WHAT NEEDS TO BE DONE:
Print out the full listing below, word for word.

=-=-=-=-=

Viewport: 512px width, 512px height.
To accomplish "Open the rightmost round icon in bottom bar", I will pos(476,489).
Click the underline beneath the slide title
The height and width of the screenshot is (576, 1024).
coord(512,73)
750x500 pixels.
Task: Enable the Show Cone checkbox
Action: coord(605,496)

=-=-=-=-=

WRITTEN RESPONSE:
Viewport: 512px width, 512px height.
To accomplish "Open the rightmost round icon in bottom bar", I will pos(476,489).
Click the underline beneath the slide title
The height and width of the screenshot is (576, 1024).
coord(512,73)
750x500 pixels.
Task: Enable the Show Cone checkbox
Action: coord(605,496)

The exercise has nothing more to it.